Recently, a journalist from Tehran — call him Sreza — out of the blue e-mailed me with a series of questions for his news agency. I responded with the diplomatic blah I had learned in the State Department. In return, I asked him to give me his opinion on subjects of interest in the U.S.-Iran context.

Here follows his answers, with the language slightly touched up for stylistic reasons:

  1. If the nuclear agreement with Iran is successfully completed, what expectations do Iranians have for their country afterward?

Sreza: The people want better economic situation and financial trade with main countries. To develop the nation’s infrastructure. And a decline in the cost of living.

  1. What are the sources of the tensions between Iran and Saudi Arabia?

Sreza: Bad behavior of Saudi Arabia against Iran. She thinks that she is the best in the region and all the people of the country love her. They just depend on petro dollar. Of course, this is a cold tension. Iran has tried several times to have better relations with the Saudis but the rulers of that country ignored. Another important point is the previous and current proxy war between Tehran and Riyadh. Saudi Arabia is against Shia, too. This is another important thing.

  1. What realistic outcome would Iran like to see in Syria?

Sreza: Preserving the current government and restoring the peace for the people because Syria is the key front for Iran against Iran’s biggest enemy, Israel.

  1. How serious a threat to Iran is ISIS and how do you believe it should be addressed?

Sreza: I don’t believe ISIS is a serious threat. It is too weak to threaten Tehran. The ISIS way of battle is based on asymmetric wars and Iran is the master of that, too. It can never come near to our borders. The only threat of ISIS is likely terrorist attacks — something we had at the beginning of our revolution.

  1. Is there any hope for an improvement in Iranian-Israeli relations? What would it take to achieve reduced tensions?

Sreza: Never. It is a very far reach to improvement in Iran-Israel relation. We are “miles” away from each other. Remember they hate us and so do we. Iran and Israel have widely different political perspectives. Iran does not recognize Israel as a government. This is a doctrine of Iran’s foreign policy, one of the pillars in Iran’s external policy. The West, especially the United States, mustn’t wait for any possible shift in Iran’s foreign policy in this regard.

  1. Do Iranians regret the holding of American embassy hostages? Is there any thought of trying to heal that wound?

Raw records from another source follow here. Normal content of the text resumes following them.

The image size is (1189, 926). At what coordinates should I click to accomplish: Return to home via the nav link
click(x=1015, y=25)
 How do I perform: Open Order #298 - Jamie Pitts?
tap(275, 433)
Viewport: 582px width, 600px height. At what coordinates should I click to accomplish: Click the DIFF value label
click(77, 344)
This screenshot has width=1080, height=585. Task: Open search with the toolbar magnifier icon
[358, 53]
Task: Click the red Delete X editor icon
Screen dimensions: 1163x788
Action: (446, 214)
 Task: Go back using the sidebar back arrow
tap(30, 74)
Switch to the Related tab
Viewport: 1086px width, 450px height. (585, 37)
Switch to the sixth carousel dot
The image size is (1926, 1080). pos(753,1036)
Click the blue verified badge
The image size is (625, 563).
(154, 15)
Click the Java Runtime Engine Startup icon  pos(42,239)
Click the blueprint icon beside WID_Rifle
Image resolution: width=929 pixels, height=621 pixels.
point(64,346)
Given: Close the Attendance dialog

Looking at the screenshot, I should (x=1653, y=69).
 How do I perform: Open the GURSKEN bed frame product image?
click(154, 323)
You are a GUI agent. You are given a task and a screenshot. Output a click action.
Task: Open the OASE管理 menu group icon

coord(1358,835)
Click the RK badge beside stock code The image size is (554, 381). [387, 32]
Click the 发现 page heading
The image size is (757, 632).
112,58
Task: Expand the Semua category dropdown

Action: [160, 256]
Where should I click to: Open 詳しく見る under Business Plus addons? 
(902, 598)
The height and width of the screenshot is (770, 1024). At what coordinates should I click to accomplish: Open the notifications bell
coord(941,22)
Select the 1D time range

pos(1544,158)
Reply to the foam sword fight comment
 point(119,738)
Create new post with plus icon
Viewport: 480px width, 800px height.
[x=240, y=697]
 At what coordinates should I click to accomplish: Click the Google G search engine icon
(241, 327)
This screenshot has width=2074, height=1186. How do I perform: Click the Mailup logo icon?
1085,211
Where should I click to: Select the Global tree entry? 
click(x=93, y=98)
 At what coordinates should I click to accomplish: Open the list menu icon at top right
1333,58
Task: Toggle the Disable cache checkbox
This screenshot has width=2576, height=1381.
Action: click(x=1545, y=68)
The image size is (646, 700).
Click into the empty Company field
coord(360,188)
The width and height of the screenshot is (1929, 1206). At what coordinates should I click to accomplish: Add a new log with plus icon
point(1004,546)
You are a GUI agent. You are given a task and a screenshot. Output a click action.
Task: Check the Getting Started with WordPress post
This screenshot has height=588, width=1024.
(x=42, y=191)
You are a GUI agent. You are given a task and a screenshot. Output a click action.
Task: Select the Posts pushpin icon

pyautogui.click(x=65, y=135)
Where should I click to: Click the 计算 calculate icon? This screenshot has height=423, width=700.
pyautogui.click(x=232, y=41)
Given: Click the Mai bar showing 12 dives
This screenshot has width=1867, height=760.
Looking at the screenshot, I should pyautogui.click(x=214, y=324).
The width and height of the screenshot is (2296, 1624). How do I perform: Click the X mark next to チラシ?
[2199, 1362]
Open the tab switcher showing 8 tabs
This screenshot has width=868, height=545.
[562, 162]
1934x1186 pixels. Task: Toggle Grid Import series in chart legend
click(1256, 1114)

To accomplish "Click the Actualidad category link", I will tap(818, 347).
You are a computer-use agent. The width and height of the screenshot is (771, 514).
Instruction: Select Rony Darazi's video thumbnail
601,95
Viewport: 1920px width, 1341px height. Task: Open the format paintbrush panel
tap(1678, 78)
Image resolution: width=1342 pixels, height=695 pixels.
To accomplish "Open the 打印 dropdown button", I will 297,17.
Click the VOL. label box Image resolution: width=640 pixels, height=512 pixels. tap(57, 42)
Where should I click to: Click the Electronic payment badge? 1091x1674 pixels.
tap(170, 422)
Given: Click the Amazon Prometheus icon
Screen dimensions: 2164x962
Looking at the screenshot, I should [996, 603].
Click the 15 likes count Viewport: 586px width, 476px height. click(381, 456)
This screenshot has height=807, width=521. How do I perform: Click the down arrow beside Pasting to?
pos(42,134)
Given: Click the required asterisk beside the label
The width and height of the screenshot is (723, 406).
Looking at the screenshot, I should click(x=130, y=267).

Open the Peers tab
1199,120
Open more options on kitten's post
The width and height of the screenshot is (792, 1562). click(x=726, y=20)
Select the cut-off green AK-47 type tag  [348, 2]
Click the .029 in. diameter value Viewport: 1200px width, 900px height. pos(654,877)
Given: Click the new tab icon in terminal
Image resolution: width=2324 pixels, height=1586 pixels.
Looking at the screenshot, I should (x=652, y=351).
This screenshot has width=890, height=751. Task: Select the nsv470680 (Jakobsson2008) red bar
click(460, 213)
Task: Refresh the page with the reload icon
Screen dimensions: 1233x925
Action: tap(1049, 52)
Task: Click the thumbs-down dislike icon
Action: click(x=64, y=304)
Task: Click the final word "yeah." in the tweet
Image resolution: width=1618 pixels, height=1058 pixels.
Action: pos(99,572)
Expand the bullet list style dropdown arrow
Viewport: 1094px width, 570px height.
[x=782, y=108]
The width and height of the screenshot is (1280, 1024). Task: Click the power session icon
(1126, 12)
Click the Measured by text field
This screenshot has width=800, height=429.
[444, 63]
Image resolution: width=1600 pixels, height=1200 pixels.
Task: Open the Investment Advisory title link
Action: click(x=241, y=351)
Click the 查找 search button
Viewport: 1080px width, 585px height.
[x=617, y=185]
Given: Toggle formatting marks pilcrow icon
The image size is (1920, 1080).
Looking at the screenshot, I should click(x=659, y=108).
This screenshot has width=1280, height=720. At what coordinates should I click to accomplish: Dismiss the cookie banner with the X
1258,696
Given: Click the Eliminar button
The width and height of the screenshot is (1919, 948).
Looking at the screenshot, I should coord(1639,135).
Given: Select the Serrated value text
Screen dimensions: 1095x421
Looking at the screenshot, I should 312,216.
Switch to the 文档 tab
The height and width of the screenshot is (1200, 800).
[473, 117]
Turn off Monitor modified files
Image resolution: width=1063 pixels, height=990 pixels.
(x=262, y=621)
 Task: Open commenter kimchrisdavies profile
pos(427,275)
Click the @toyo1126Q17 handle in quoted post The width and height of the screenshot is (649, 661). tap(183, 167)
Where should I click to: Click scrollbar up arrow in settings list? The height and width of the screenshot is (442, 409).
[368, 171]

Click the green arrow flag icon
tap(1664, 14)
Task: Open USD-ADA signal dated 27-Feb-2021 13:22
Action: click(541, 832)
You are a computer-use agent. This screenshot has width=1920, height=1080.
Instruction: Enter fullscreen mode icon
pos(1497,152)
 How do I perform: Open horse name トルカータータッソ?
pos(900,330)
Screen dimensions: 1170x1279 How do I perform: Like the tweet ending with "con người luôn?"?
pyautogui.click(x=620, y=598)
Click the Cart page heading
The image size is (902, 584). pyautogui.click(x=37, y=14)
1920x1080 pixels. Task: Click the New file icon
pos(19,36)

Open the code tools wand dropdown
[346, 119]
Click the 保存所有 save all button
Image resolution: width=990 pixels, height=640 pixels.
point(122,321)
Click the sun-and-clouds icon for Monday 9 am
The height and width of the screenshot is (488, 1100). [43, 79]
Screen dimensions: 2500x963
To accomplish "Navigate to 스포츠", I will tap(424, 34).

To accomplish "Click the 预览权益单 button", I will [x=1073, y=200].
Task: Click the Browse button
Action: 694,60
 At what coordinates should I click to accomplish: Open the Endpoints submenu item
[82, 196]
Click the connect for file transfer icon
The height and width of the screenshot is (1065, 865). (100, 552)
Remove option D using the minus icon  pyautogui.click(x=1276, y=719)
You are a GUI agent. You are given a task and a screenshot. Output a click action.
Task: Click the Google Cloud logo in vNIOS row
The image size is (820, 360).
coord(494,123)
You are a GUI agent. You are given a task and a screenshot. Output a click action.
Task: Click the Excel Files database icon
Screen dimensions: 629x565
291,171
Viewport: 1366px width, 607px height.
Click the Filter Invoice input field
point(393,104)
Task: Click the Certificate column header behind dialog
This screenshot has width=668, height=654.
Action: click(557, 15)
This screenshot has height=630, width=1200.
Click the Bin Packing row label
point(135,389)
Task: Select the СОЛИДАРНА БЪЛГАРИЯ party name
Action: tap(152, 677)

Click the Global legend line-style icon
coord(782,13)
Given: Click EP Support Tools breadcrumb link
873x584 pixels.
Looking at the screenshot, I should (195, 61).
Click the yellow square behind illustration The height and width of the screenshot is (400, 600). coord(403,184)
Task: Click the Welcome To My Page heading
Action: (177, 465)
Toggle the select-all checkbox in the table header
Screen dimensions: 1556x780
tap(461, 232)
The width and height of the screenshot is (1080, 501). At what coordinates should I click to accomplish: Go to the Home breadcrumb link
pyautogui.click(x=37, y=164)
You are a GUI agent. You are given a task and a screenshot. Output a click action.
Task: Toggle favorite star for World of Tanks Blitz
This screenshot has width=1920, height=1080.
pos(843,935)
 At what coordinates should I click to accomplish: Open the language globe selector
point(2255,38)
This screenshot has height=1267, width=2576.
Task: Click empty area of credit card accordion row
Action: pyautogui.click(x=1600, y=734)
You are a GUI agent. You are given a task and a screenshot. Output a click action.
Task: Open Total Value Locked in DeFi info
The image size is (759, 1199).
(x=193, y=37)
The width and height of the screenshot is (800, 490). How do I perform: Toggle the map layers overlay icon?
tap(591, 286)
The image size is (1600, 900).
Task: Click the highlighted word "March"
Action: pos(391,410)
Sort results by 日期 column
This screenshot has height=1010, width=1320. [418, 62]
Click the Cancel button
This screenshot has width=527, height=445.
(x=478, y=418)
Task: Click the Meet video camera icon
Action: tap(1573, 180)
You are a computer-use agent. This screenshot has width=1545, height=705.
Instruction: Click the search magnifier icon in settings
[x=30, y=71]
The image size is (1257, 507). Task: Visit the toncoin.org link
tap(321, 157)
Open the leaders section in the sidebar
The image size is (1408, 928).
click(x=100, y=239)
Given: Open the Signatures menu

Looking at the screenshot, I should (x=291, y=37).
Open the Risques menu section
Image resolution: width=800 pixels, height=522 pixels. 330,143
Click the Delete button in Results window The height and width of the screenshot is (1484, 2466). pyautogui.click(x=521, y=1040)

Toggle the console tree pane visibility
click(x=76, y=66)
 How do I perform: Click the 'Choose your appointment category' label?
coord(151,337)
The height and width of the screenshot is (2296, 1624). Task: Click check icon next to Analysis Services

Sreza: May be. But the USA has very bad record against Iran, especially at the beginning of the revolution. There were lots of papers and classified documents, special tools for spying. The United States tried to have contact with anti-revolutionary figures inside and outside the country. If the U.S. government shows us better signs and try to reshape a better relationship based on mutual respect and not impede our prosperity, and not interfere in Iran’s internal affairs, we would see better days that may be coming.

Sreza:  I have a question. What have you lost in Iran? Is it so important for you to have an embassy in Iran like other countries or do you want to reach here just to make a color revolution and regime change?

HP: We want a normal relationship based on mutual respect and noninterference.

Sreza: It takes a long time to establish political trust between Tehran and Washington. If Iran sees pressure on itself from the U.S. government — such as the latest about the U.S. Treasury Department blacklisting an Iranian airline — it cannot be considered as good will at all.

HP Note: I suspect many of the Tehran regime supporters (whether ideological or salaried) would agree with these answers. There are, of course, others to the hard-line right as well as to the liberal left among Iranians. The latter, who elected President Rouhani, are probably stronger.

Henry Precht is a retired Foreign Service Officer.